Tried using a rolling pin... I didn't have any good way to keep the shirt from flailing wildly all over the place, but it still seemed to do an okay job in spite of that. I think I'll stick with a cloth or somehting for now.

And one other note, when I pull off the carrier paper it kind of jerks a bit whenever it gets to an ink portion, and this leaves some of the edges of letters, for examples, a little jagged. This one probably isn't a huge deal, but smoother would be better.
Hmmmmm. I'm not exactly sure what can be wrong there. Have you tried increasing the pressure on your press? Also, do you have any pictures of the shirts once you have tried pressing them? I'd be interested to see what the results look like.

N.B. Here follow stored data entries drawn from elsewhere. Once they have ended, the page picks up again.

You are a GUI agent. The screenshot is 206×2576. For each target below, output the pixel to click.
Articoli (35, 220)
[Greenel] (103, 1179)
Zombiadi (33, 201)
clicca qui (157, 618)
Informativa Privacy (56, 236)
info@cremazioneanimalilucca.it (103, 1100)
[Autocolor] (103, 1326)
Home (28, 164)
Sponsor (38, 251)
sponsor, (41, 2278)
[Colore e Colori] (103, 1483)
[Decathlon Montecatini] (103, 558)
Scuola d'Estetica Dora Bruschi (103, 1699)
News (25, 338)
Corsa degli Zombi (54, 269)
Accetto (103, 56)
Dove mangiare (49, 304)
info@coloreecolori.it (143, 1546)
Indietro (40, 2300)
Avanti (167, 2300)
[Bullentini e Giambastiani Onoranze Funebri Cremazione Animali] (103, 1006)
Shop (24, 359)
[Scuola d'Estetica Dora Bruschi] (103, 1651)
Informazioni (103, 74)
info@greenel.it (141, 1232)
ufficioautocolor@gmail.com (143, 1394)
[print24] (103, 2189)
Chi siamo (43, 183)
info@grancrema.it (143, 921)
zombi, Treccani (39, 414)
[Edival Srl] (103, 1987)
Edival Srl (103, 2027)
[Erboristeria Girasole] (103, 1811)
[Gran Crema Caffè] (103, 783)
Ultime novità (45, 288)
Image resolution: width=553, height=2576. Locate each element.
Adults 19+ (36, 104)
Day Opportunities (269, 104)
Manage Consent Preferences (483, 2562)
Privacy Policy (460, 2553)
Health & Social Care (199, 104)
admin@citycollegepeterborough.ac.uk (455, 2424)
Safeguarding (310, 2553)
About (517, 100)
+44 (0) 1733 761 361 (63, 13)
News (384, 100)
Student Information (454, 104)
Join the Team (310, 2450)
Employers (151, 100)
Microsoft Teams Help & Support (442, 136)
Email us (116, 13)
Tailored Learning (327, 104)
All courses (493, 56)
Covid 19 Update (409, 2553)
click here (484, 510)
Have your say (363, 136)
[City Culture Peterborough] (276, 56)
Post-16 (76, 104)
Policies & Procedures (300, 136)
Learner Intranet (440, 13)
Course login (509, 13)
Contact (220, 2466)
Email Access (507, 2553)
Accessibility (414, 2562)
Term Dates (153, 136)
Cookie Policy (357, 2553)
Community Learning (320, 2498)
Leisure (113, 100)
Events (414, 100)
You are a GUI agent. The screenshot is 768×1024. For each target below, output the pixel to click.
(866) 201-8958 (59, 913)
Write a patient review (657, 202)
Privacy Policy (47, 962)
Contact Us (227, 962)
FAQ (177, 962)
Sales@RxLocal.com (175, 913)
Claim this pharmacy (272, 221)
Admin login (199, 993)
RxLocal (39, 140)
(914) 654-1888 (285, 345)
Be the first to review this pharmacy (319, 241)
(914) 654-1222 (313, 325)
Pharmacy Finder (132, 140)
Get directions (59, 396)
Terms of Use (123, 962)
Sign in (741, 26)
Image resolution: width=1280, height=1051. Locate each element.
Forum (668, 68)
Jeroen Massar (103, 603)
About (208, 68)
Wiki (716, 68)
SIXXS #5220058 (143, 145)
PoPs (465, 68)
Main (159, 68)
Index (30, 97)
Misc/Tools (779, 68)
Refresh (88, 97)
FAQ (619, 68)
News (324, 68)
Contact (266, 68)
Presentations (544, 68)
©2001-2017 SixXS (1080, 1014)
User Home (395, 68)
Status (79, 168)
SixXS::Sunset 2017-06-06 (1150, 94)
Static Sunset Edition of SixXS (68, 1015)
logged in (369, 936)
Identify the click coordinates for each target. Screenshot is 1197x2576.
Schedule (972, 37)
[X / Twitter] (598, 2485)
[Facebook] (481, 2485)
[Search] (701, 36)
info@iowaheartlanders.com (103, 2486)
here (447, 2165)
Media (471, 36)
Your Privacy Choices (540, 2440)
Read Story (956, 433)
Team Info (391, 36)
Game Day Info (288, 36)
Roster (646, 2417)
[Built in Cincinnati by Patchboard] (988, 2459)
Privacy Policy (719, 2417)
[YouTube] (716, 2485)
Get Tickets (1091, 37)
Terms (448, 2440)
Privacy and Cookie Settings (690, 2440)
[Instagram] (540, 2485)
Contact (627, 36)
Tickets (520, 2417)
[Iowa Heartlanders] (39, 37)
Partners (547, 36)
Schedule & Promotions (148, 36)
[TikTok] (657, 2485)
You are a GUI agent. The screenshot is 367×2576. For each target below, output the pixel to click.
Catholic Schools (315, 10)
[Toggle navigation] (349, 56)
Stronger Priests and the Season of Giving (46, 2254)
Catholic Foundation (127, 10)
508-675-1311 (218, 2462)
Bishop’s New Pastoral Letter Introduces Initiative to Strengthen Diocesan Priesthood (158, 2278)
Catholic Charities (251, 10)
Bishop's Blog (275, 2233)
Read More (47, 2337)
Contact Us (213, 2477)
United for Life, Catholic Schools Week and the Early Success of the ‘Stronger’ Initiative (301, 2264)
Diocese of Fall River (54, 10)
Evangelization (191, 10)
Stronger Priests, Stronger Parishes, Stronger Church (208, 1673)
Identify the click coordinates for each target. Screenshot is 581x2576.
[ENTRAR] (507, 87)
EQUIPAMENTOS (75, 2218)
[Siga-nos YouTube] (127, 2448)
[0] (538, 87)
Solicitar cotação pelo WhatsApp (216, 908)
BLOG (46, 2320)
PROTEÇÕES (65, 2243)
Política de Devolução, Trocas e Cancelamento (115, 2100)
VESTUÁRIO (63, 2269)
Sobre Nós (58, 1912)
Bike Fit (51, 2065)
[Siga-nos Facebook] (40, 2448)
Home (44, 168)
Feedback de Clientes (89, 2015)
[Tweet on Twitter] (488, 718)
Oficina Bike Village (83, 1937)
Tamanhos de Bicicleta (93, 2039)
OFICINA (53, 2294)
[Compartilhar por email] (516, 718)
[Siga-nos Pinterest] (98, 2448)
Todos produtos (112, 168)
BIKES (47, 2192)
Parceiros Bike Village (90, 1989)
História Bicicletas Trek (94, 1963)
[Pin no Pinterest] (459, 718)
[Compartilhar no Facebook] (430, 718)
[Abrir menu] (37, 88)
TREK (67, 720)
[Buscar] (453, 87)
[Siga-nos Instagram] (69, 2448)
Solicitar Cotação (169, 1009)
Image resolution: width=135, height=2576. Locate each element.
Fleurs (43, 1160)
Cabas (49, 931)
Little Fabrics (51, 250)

In regards to the rolling pin, I apply slow, equal pressure to the spots on the transfer where the ink is contained. (ie) if I have a graphic with a word underneath, I will push down on the text portion going back and forth without simply rolling across the entire design and then do one or two slow rolls across the graphic portion of the design.

Perhaps the rolling pin idea isn't for everyone, but it really works well for me. The ink seems to press in perfectly and withstands multiple washings without any peeling whatsoever.

Try increasing the pressure on your press and maybe try pushing down just a little bit on the handle of your press once it is locked in place. Don't push hard, I don't want you to break your press, but it seems as though you may not be getting enough pressure onto your designs.

This is all just a guess but I'm sure with enough trial and error, everything will start working fine for you.

Cheers,
Chris.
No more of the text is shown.